***** Recorded information

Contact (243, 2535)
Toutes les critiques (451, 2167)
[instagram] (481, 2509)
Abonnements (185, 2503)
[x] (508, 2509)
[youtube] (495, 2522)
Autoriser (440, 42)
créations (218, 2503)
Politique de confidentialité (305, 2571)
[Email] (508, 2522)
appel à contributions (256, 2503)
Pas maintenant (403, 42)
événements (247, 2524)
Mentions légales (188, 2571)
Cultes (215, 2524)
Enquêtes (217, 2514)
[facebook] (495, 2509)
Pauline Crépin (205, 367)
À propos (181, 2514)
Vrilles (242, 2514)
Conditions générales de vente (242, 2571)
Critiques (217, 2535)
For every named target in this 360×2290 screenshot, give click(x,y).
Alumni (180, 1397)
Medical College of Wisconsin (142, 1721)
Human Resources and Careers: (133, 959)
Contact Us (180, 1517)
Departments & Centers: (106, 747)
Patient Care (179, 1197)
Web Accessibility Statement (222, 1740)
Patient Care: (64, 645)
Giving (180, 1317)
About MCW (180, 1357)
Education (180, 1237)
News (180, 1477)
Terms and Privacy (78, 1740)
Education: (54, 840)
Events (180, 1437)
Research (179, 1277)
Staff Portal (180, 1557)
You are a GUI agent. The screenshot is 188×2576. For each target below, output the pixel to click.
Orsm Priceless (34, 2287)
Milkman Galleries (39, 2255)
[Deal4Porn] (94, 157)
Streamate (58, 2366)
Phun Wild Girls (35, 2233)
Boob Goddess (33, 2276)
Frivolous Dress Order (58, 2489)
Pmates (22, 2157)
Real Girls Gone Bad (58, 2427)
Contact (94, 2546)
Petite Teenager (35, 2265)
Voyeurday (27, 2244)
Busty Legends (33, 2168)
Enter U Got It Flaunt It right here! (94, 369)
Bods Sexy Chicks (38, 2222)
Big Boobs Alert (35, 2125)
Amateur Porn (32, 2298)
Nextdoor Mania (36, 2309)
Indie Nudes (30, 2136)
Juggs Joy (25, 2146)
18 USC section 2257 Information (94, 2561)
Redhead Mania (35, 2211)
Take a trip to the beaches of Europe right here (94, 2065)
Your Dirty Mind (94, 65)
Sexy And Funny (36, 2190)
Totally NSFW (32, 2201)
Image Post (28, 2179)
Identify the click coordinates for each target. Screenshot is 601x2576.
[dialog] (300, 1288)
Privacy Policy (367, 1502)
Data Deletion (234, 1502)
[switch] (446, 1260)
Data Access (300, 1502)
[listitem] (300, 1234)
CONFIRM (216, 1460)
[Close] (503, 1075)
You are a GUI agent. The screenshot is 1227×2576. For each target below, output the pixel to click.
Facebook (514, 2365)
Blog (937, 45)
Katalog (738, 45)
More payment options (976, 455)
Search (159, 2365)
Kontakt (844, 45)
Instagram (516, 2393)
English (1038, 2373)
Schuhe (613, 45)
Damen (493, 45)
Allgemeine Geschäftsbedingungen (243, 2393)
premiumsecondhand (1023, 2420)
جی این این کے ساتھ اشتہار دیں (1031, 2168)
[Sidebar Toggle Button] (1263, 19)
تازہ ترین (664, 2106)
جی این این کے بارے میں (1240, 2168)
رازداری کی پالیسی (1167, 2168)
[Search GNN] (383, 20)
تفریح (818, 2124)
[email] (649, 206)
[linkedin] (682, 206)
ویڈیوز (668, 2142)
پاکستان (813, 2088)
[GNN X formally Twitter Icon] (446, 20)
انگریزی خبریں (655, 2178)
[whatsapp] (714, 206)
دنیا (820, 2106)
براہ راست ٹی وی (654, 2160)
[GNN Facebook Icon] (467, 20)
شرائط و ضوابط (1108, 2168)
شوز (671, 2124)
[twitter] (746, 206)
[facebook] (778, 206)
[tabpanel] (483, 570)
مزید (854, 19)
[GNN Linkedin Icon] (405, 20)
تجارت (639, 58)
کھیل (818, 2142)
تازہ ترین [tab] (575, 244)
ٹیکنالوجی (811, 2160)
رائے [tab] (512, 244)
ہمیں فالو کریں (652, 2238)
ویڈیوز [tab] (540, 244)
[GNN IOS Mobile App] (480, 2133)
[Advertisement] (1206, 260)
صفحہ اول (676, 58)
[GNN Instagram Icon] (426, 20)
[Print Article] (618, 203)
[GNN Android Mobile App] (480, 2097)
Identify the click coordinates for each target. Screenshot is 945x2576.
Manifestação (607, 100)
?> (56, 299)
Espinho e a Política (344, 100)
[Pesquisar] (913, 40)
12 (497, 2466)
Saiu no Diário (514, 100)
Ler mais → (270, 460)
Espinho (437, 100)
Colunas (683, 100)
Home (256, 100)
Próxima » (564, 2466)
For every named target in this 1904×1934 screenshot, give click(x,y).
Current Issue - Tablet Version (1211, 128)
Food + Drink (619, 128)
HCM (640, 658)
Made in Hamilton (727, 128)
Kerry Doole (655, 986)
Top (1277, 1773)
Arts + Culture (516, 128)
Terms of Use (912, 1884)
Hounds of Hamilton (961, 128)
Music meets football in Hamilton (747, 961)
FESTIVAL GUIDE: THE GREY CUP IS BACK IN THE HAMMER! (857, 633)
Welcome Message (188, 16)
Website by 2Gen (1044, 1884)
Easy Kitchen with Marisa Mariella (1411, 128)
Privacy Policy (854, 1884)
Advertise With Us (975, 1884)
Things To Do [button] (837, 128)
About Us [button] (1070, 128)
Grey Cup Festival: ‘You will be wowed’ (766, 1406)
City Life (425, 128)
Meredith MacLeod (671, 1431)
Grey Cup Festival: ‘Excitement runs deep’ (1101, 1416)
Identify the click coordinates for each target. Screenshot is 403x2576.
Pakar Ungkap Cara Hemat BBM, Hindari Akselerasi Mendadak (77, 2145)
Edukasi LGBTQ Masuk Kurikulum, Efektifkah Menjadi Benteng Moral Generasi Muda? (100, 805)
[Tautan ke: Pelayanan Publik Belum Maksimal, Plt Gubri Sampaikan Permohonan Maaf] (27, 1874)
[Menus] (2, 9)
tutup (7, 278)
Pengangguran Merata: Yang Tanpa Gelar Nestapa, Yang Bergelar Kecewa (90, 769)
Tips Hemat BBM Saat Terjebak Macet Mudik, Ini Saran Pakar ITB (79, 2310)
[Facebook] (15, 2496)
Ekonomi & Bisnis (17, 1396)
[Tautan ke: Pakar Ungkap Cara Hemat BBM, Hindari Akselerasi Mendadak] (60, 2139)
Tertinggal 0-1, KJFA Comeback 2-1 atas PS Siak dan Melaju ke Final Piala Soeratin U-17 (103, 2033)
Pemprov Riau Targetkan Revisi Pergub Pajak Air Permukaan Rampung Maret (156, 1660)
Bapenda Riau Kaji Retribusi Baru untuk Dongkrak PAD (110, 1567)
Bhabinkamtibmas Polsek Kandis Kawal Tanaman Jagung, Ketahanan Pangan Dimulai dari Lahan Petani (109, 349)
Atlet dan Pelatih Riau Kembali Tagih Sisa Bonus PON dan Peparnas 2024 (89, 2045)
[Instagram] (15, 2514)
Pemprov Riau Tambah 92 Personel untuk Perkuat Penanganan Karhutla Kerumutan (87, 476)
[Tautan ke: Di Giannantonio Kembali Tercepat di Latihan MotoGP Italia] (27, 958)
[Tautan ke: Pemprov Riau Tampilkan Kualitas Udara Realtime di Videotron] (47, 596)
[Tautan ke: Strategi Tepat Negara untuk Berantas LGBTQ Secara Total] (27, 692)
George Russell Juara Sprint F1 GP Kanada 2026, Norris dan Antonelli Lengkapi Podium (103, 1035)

**********

- Exercise prompt -
Word for word, extract all the records.

- Expected output -
Contact (243, 2535)
Toutes les critiques (451, 2167)
[instagram] (481, 2509)
Abonnements (185, 2503)
[x] (508, 2509)
[youtube] (495, 2522)
Autoriser (440, 42)
créations (218, 2503)
Politique de confidentialité (305, 2571)
[Email] (508, 2522)
appel à contributions (256, 2503)
Pas maintenant (403, 42)
événements (247, 2524)
Mentions légales (188, 2571)
Cultes (215, 2524)
Enquêtes (217, 2514)
[facebook] (495, 2509)
Pauline Crépin (205, 367)
À propos (181, 2514)
Vrilles (242, 2514)
Conditions générales de vente (242, 2571)
Critiques (217, 2535)
For every named target in this 360×2290 screenshot, give click(x,y).
Alumni (180, 1397)
Medical College of Wisconsin (142, 1721)
Human Resources and Careers: (133, 959)
Contact Us (180, 1517)
Departments & Centers: (106, 747)
Patient Care (179, 1197)
Web Accessibility Statement (222, 1740)
Patient Care: (64, 645)
Giving (180, 1317)
About MCW (180, 1357)
Education (180, 1237)
News (180, 1477)
Terms and Privacy (78, 1740)
Education: (54, 840)
Events (180, 1437)
Research (179, 1277)
Staff Portal (180, 1557)
You are a GUI agent. The screenshot is 188×2576. For each target below, output the pixel to click.
Orsm Priceless (34, 2287)
Milkman Galleries (39, 2255)
[Deal4Porn] (94, 157)
Streamate (58, 2366)
Phun Wild Girls (35, 2233)
Boob Goddess (33, 2276)
Frivolous Dress Order (58, 2489)
Pmates (22, 2157)
Real Girls Gone Bad (58, 2427)
Contact (94, 2546)
Petite Teenager (35, 2265)
Voyeurday (27, 2244)
Busty Legends (33, 2168)
Enter U Got It Flaunt It right here! (94, 369)
Bods Sexy Chicks (38, 2222)
Big Boobs Alert (35, 2125)
Amateur Porn (32, 2298)
Nextdoor Mania (36, 2309)
Indie Nudes (30, 2136)
Juggs Joy (25, 2146)
18 USC section 2257 Information (94, 2561)
Redhead Mania (35, 2211)
Take a trip to the beaches of Europe right here (94, 2065)
Your Dirty Mind (94, 65)
Sexy And Funny (36, 2190)
Totally NSFW (32, 2201)
Image Post (28, 2179)
Identify the click coordinates for each target. Screenshot is 601x2576.
[dialog] (300, 1288)
Privacy Policy (367, 1502)
Data Deletion (234, 1502)
[switch] (446, 1260)
Data Access (300, 1502)
[listitem] (300, 1234)
CONFIRM (216, 1460)
[Close] (503, 1075)
You are a GUI agent. The screenshot is 1227×2576. For each target below, output the pixel to click.
Facebook (514, 2365)
Blog (937, 45)
Katalog (738, 45)
More payment options (976, 455)
Search (159, 2365)
Kontakt (844, 45)
Instagram (516, 2393)
English (1038, 2373)
Schuhe (613, 45)
Damen (493, 45)
Allgemeine Geschäftsbedingungen (243, 2393)
premiumsecondhand (1023, 2420)
جی این این کے ساتھ اشتہار دیں (1031, 2168)
[Sidebar Toggle Button] (1263, 19)
تازہ ترین (664, 2106)
جی این این کے بارے میں (1240, 2168)
رازداری کی پالیسی (1167, 2168)
[Search GNN] (383, 20)
تفریح (818, 2124)
[email] (649, 206)
[linkedin] (682, 206)
ویڈیوز (668, 2142)
پاکستان (813, 2088)
[GNN X formally Twitter Icon] (446, 20)
انگریزی خبریں (655, 2178)
[whatsapp] (714, 206)
دنیا (820, 2106)
براہ راست ٹی وی (654, 2160)
[GNN Facebook Icon] (467, 20)
شرائط و ضوابط (1108, 2168)
شوز (671, 2124)
[twitter] (746, 206)
[facebook] (778, 206)
[tabpanel] (483, 570)
مزید (854, 19)
[GNN Linkedin Icon] (405, 20)
تجارت (639, 58)
کھیل (818, 2142)
تازہ ترین [tab] (575, 244)
ٹیکنالوجی (811, 2160)
رائے [tab] (512, 244)
ہمیں فالو کریں (652, 2238)
ویڈیوز [tab] (540, 244)
[GNN IOS Mobile App] (480, 2133)
[Advertisement] (1206, 260)
صفحہ اول (676, 58)
[GNN Instagram Icon] (426, 20)
[Print Article] (618, 203)
[GNN Android Mobile App] (480, 2097)
Identify the click coordinates for each target. Screenshot is 945x2576.
Manifestação (607, 100)
?> (56, 299)
Espinho e a Política (344, 100)
[Pesquisar] (913, 40)
12 (497, 2466)
Saiu no Diário (514, 100)
Ler mais → (270, 460)
Espinho (437, 100)
Colunas (683, 100)
Home (256, 100)
Próxima » (564, 2466)
For every named target in this 1904×1934 screenshot, give click(x,y).
Current Issue - Tablet Version (1211, 128)
Food + Drink (619, 128)
HCM (640, 658)
Made in Hamilton (727, 128)
Kerry Doole (655, 986)
Top (1277, 1773)
Arts + Culture (516, 128)
Terms of Use (912, 1884)
Hounds of Hamilton (961, 128)
Music meets football in Hamilton (747, 961)
FESTIVAL GUIDE: THE GREY CUP IS BACK IN THE HAMMER! (857, 633)
Welcome Message (188, 16)
Website by 2Gen (1044, 1884)
Easy Kitchen with Marisa Mariella (1411, 128)
Privacy Policy (854, 1884)
Advertise With Us (975, 1884)
Things To Do [button] (837, 128)
About Us [button] (1070, 128)
Grey Cup Festival: ‘You will be wowed’ (766, 1406)
City Life (425, 128)
Meredith MacLeod (671, 1431)
Grey Cup Festival: ‘Excitement runs deep’ (1101, 1416)
Identify the click coordinates for each target. Screenshot is 403x2576.
Pakar Ungkap Cara Hemat BBM, Hindari Akselerasi Mendadak (77, 2145)
Edukasi LGBTQ Masuk Kurikulum, Efektifkah Menjadi Benteng Moral Generasi Muda? (100, 805)
[Tautan ke: Pelayanan Publik Belum Maksimal, Plt Gubri Sampaikan Permohonan Maaf] (27, 1874)
[Menus] (2, 9)
tutup (7, 278)
Pengangguran Merata: Yang Tanpa Gelar Nestapa, Yang Bergelar Kecewa (90, 769)
Tips Hemat BBM Saat Terjebak Macet Mudik, Ini Saran Pakar ITB (79, 2310)
[Facebook] (15, 2496)
Ekonomi & Bisnis (17, 1396)
[Tautan ke: Pakar Ungkap Cara Hemat BBM, Hindari Akselerasi Mendadak] (60, 2139)
Tertinggal 0-1, KJFA Comeback 2-1 atas PS Siak dan Melaju ke Final Piala Soeratin U-17 (103, 2033)
Pemprov Riau Targetkan Revisi Pergub Pajak Air Permukaan Rampung Maret (156, 1660)
Bapenda Riau Kaji Retribusi Baru untuk Dongkrak PAD (110, 1567)
Bhabinkamtibmas Polsek Kandis Kawal Tanaman Jagung, Ketahanan Pangan Dimulai dari Lahan Petani (109, 349)
Atlet dan Pelatih Riau Kembali Tagih Sisa Bonus PON dan Peparnas 2024 (89, 2045)
[Instagram] (15, 2514)
Pemprov Riau Tambah 92 Personel untuk Perkuat Penanganan Karhutla Kerumutan (87, 476)
[Tautan ke: Di Giannantonio Kembali Tercepat di Latihan MotoGP Italia] (27, 958)
[Tautan ke: Pemprov Riau Tampilkan Kualitas Udara Realtime di Videotron] (47, 596)
[Tautan ke: Strategi Tepat Negara untuk Berantas LGBTQ Secara Total] (27, 692)
George Russell Juara Sprint F1 GP Kanada 2026, Norris dan Antonelli Lengkapi Podium (103, 1035)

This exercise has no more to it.